Congressman and Iraq War vet Seth Moulton speaks out on war and Trump

The World
Seth Moulton leading his Marines in the Battle of Najaf in 2004

It's been a week to remind us that the war in Iraq is far from over.

A massive suicide bombing on Sunday made that terribly clear.

And on Wednesday, Britain weighed in with a damning investigation into the origins and conduct of the war: the Chilcot inquiry.

Seth Moulton, a Democratic congressman representing the 6th District of Massachusetts, always opposed the Iraq War.

But in 2003, he was a Marine Corps infantry officer, in the vanguard of the invasion. So he did his duty.

“You motivate yourself,” Moulton says, “by looking at the guys you’re serving with, and the young Marines you’re charged to lead.”

“You’re so devoted to them,” he adds, “that you realize how important it is to do a good job.”

Moulton eventually served four tours in Iraq, and was decorated for valor. But from his seat in the House of Representatives, he's still critical of the war and regrets its legacy of continued violence in Iraq and the region.

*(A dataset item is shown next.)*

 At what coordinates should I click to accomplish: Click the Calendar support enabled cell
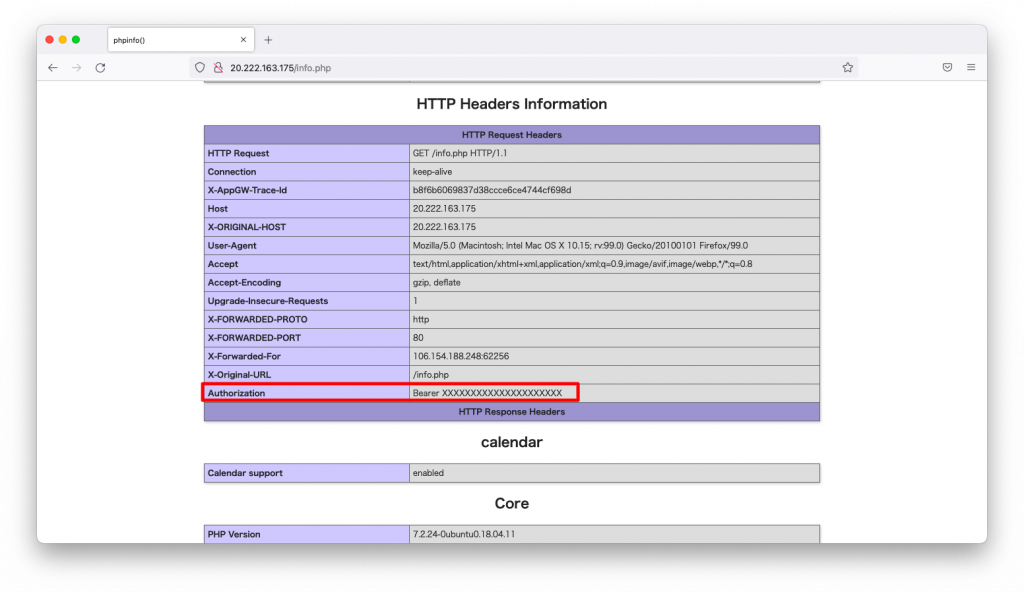[429, 473]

“We wanted to do a good job so that others wouldn’t have to,” Moulton says. “And so to see people still in Iraq today — Americans and our allies — over a decade after we first went in is pretty disappointing for someone who risked his life to make sure that wouldn’t have to happen.”    

In terms of the conduct of the war, Moulton says there was no real plan for dealing with the aftermath of toppling Iraqi dictator Saddam Hussein, and he faults the US for failing to leave a politically stable Iraq when US troops withdrew in 2011.

Moulton remains a vocal critic of the war, but that doesn't make him an ally of the presumptive Republican presidential nominee, Donald Trump, who has also consistently been critical.

“I don’t consider myself in the same company at all,” Moulton snaps at the suggestion. “Donald Trump just praised Saddam Hussein. I mean he just praised Kim Jong-un. He has praised Vladimir Putin. He basically wants to ally himself with some of the worst dictators of the past century. I’m not in that company at all. I risked my life to fight against people like that.”

Trump stirred controversy on Tuesday when he praised Hussein during a stump speech.

“Saddam Hussein was a bad guy, right?" Trump said. "He was a bad guy, really bad guy. But you know what he did well? He killed terrorists. He did that so good. They didn't read them the rights — they didn't talk, they were a terrorist, it was over.”

Trump had previously said the world would be “100 percent better” if Saddam Hussein and Libya's Muammar Gaddafi were still in power.

Moulton takes serious issue with Trump's claims about Hussein, and recalls how after the fall of Baghdad, his unit was sent south to a place called Hillah — there, he found Hussein's real victims.

“Shortly after we arrived there, we discovered the mass graves of tens of thousands, just north of the city," Moulton says. "When Saddam Hussein killed 'terrorists,' these are the kinds of people he killed. Tens of thousands of innocent Iraqi civilians. Those are the practices of, quote, killing terrorists, unquote, that Donald Trump is praising today.”

“It just shows,” Moulton says, “that not only does he have no clue about history, no idea about basic principles of foreign policy or how to keep America safe — it also shows he’s completely unfit to be our commander-in-chief.”

The Massachusetts congressman says he was following lawful orders when he participated in the invasion of Iraq, but he says US military personnel won't hesitate to disobey an unlawful command. And in Moulton's view, Trump has already promised to issue orders that violate the US Constitution.

“There’s a difference between following a lawful order and an unlawful order. I think President Bush’s judgment was poor — disastrously poor — in sending us into Iraq. But it wasn’t fundamentally unlawful," he explains. "And what Donald Trump has already said on the campaign trail that he will ask our servicemen and women to do: to torture our enemies; to kill innocent civilians, just because they’re related to terrorists; to completely disregard the Constitution and discriminate against people based on their religion — one of the fundamental tenets that the Founding Fathers said we couldn‘t violate. These things are fundamentally unlawful.”

“Actually," he says, "I know that Marines and soldiers out there are already talking about what it would mean to disobey the orders of a Commander-in-Chief Donald Trump, because the orders that he gives are against our own Constitution.”  

The presumptive Democratic candidate, Hillary Clinton, has been criticized from her opponents on the left and the right for initially supporting the invasion of Iraq, and then later opposing it.

Moulton says if he is ever asked to vote as a congressman on whether the US should go to war, he says he would want to understand what our mission is, meaning “what is the real intent behind what we are doing, and what is the end game, what goal are we trying to achieve. I don’t think that was very clear in 2003, and I’m afraid it’s still not clear today.”

“But I also think it’s important,” Moulton says, “that we recognize our mistakes of the past, but don’t necessarily try to pretend that 2016 is 2003 again. We’ve got to deal with the situation as it exists now, and we’ve got to make sure that we can fix it in a way that we don’t have to continue going back to Iraq year after year after year.”